I spent the late morning and afternoon cruising through the internet, giving myself a crash course of all the work I had ahead of me. I found some great sites to refernce to for internships and resemes. My mom told me I really should do an intern, so I'm getting prepared for that. I went over next year's schedule with her and she's prepared to pay for summer school for me; I need to get exrta space in my schedule so I can sign up for News Paper. I think in all my past years I could never get it to work in my schedule it's a class I really need to take. I'm also planning on taking a trip to ASU in the near future.
I realize all the hard work that journalism requires and all the competition and disappiontment, and I'd be totally prepared for it if I wasn't so damned unsure if it's what I really want to do. I heard somewhere once that your main interest shouldn't have to depict what you do with your life, it just seemed like ever since I was really small, I was branded as a writer and that was what I was going to do. I'm just not so sure I'm going to be able to make a living out of it. Working for the news paper doesn't really thrill me all that much and I'm a harsh critic of magazines. But I also know that I can't just get out there and be set on the idea that I'm going to write a book and be done with it. My writing is not polished enough for that. I haven't had the time or the help to advance my skills on any level, and it's hurting me now. School is supposed to prepare me for my future and help me get a boost in life, but so far it's only handi-capped me in that area with all its structure and qaulifications.

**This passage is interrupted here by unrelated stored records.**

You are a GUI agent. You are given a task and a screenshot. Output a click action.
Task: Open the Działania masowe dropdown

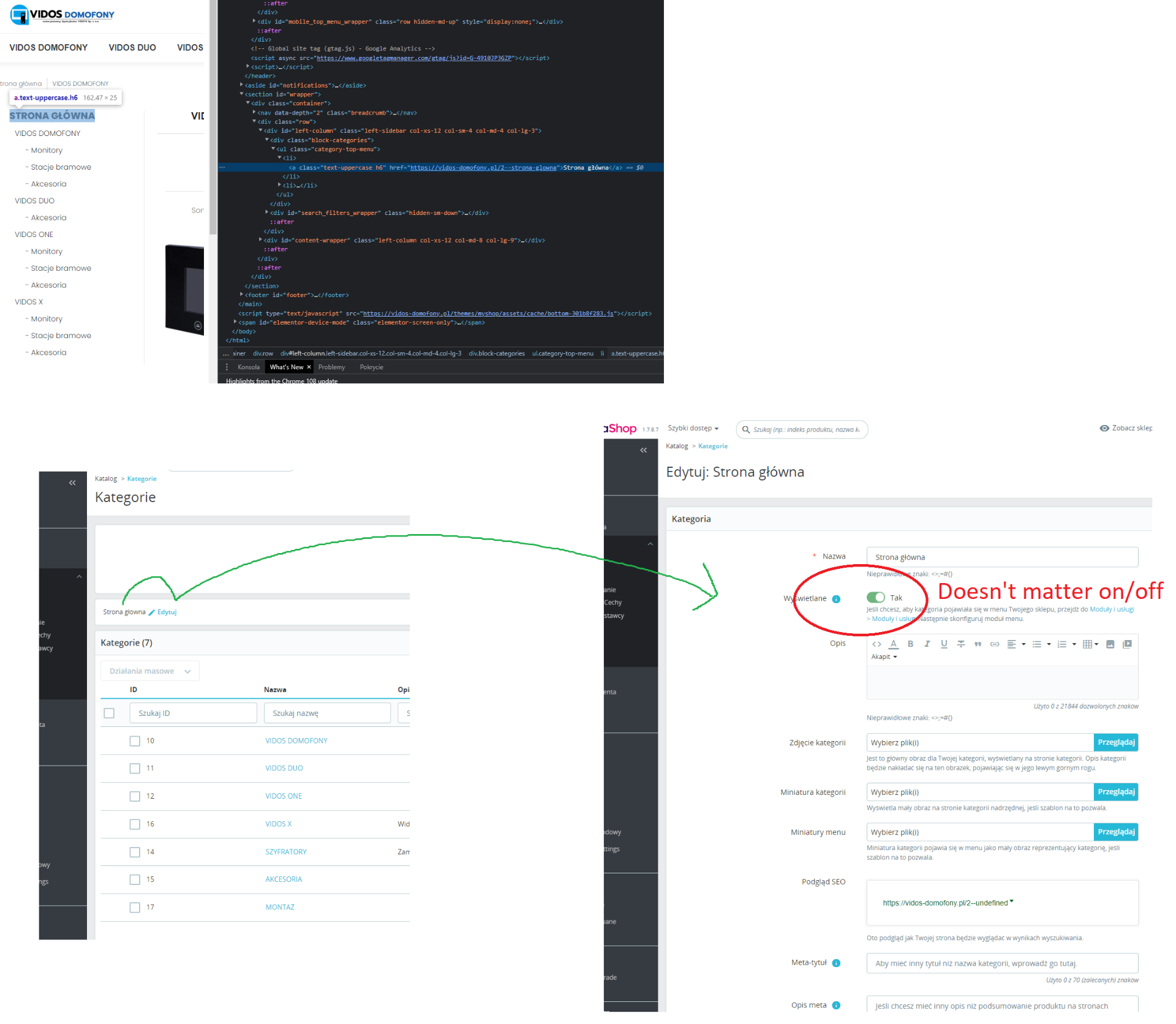150,671
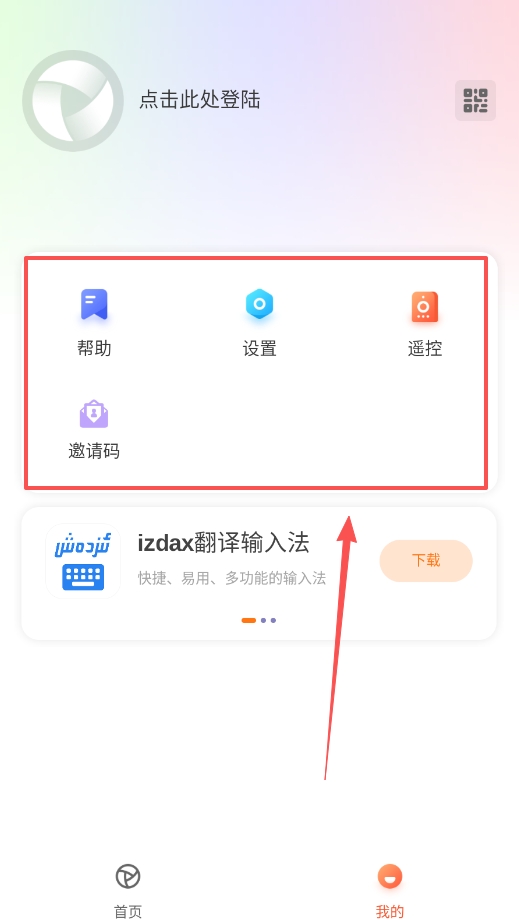Tap the 设置 text label

[x=259, y=349]
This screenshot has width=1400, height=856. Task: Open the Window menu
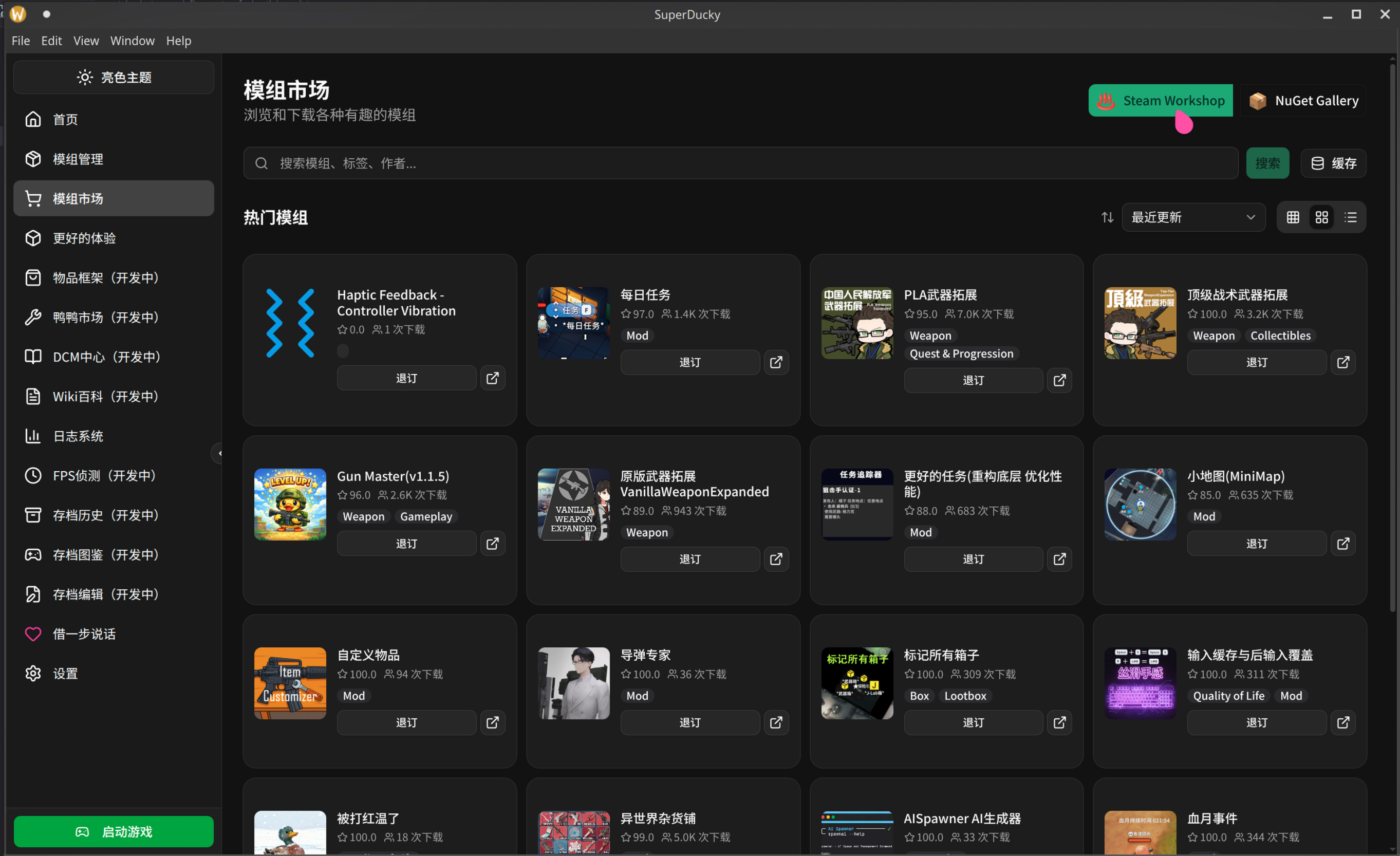pos(132,41)
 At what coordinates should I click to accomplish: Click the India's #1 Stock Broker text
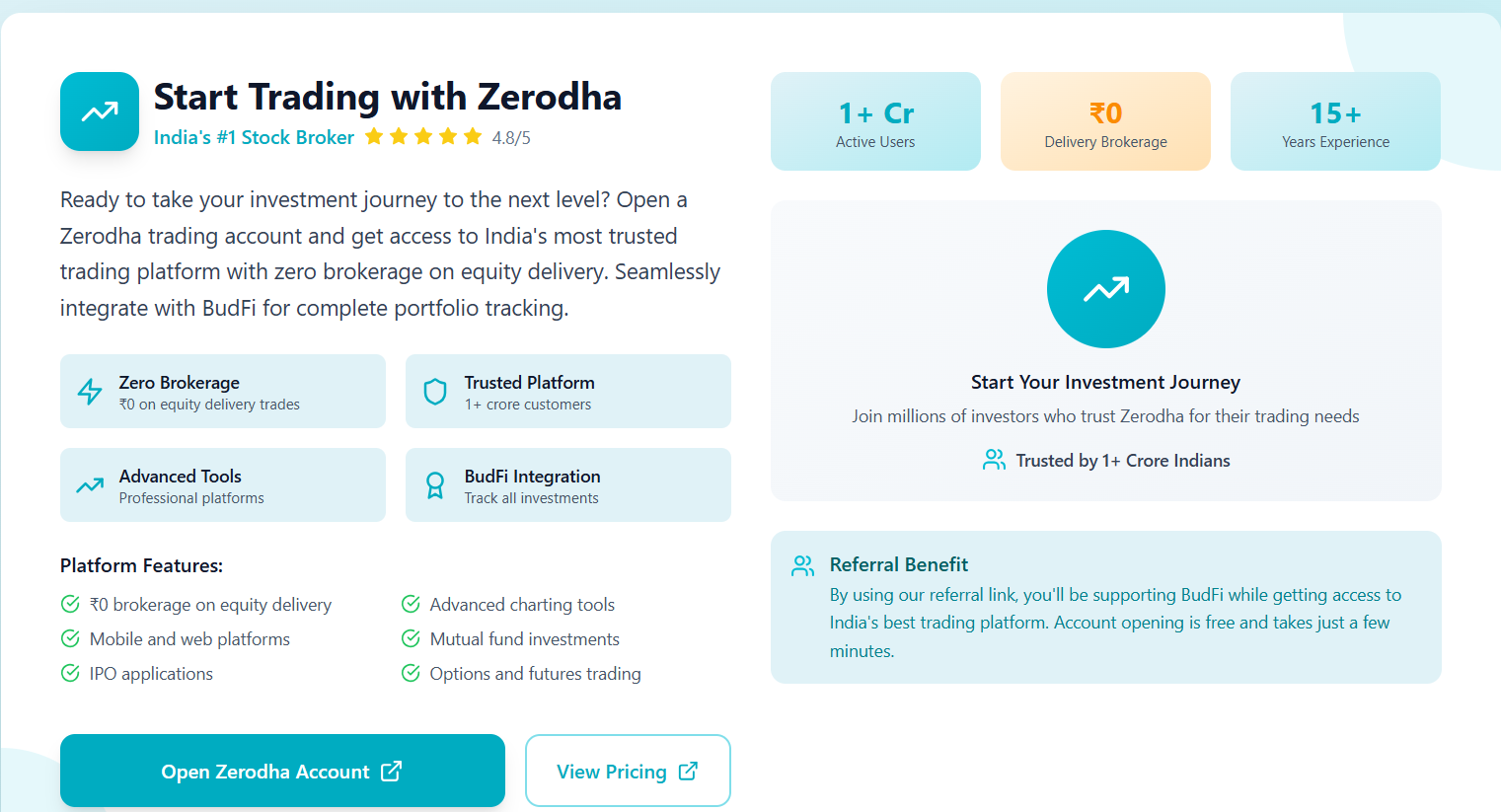tap(254, 137)
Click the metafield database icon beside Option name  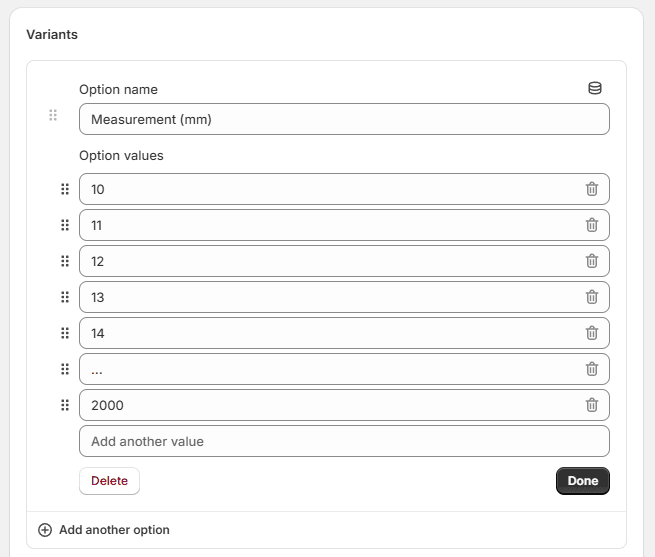pos(595,89)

I'm going to continue researching the literary field. There has got to be SOMETHING that really peaks my interest. The funny thing is, there is still a little tug inside of me, pulling me towards a career in teaching. But if I did teach, it would be at a university. I couldn't handle the requirements of high school and I couldn't tolerate the kids younger than that. So, really, I'm back at square one. Oh well. I'll keep tottering and hopefully I can teeter something good.